_Problem details_:
Set down exactly the lines from the one containing "You are a computer-use agent. This" through the last line of the records below, both included, and nothing else.

_Information_:
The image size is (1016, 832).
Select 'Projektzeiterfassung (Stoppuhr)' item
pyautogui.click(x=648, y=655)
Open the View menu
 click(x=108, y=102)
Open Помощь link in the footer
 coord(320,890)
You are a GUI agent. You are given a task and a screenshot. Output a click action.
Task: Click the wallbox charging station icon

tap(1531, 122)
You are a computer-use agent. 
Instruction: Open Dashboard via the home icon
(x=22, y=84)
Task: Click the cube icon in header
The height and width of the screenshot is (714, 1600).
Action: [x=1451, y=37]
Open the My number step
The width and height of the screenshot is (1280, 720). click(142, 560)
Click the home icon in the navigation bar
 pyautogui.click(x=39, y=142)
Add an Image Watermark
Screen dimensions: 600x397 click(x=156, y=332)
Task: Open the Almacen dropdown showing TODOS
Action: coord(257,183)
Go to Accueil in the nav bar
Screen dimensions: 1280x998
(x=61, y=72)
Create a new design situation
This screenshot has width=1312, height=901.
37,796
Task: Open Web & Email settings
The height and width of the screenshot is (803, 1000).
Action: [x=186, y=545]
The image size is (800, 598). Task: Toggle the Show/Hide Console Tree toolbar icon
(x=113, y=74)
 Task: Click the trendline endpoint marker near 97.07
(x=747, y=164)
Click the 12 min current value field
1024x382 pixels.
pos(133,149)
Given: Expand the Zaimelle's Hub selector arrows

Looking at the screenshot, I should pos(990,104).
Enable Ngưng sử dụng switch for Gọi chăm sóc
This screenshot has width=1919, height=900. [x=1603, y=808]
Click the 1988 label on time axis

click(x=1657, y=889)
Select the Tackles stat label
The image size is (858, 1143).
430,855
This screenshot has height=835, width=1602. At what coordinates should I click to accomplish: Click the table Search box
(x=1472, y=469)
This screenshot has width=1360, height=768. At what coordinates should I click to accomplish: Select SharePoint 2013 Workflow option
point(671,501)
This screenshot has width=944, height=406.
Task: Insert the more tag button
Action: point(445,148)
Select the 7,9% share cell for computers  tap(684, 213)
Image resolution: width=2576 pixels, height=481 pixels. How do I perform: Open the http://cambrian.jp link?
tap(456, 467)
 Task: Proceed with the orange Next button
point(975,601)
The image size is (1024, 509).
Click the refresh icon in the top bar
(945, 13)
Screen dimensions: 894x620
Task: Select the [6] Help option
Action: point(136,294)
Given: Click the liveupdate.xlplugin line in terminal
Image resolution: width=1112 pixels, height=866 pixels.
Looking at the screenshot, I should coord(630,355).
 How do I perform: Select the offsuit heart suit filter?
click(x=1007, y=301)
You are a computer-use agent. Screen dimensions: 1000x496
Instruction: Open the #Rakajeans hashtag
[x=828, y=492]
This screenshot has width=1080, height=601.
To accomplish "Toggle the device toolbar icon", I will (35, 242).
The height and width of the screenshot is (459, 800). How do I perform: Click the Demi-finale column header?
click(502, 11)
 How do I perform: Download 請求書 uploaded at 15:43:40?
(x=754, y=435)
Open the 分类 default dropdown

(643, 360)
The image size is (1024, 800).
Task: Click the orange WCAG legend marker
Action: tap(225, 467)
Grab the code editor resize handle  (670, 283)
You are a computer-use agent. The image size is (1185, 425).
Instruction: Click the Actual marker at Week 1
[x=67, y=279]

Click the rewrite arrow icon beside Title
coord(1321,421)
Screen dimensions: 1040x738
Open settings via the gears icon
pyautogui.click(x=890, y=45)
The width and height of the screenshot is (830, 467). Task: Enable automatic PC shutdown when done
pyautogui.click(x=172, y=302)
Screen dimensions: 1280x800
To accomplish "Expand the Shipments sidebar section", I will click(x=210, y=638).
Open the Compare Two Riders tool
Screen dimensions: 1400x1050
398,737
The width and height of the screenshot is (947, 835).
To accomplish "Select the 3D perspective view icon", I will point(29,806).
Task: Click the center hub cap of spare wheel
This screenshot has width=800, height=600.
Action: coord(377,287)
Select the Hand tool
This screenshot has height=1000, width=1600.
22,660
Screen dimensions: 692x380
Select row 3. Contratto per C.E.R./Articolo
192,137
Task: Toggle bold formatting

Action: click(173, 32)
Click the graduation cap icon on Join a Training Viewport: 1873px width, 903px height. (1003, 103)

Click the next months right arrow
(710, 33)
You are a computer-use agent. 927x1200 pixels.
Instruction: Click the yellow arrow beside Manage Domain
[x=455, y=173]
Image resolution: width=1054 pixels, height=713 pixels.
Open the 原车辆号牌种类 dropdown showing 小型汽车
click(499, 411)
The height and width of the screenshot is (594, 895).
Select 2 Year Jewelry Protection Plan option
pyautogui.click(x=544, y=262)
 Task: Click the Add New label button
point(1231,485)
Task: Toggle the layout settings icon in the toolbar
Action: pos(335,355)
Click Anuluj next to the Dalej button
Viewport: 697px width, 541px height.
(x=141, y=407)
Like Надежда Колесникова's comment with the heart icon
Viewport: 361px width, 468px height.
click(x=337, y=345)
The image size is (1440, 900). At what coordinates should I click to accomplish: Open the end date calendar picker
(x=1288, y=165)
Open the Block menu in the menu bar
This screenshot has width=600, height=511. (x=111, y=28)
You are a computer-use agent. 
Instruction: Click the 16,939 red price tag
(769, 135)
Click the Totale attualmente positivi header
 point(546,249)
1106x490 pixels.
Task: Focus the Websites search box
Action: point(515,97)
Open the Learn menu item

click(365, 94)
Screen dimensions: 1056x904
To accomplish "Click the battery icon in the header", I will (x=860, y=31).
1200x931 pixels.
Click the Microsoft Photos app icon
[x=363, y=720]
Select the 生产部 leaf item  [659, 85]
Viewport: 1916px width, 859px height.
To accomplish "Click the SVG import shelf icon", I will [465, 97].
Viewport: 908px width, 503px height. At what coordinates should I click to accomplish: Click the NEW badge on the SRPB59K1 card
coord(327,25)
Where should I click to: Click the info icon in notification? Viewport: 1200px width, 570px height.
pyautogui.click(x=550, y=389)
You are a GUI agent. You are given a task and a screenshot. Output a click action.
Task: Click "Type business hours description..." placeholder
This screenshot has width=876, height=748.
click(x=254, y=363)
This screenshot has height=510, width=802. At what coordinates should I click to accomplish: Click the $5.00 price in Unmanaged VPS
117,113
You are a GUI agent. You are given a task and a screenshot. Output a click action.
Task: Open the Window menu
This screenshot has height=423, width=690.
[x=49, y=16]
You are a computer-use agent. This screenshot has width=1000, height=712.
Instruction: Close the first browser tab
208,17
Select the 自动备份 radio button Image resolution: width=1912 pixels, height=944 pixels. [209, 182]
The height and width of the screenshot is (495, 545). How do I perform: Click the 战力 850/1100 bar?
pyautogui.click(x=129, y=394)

_Answer space_:
You are a computer-use agent. This screenshot has width=1000, height=712.
Instruction: Close the first browser tab
208,17
Select the 自动备份 radio button Image resolution: width=1912 pixels, height=944 pixels. [209, 182]
The height and width of the screenshot is (495, 545). How do I perform: Click the 战力 850/1100 bar?
pyautogui.click(x=129, y=394)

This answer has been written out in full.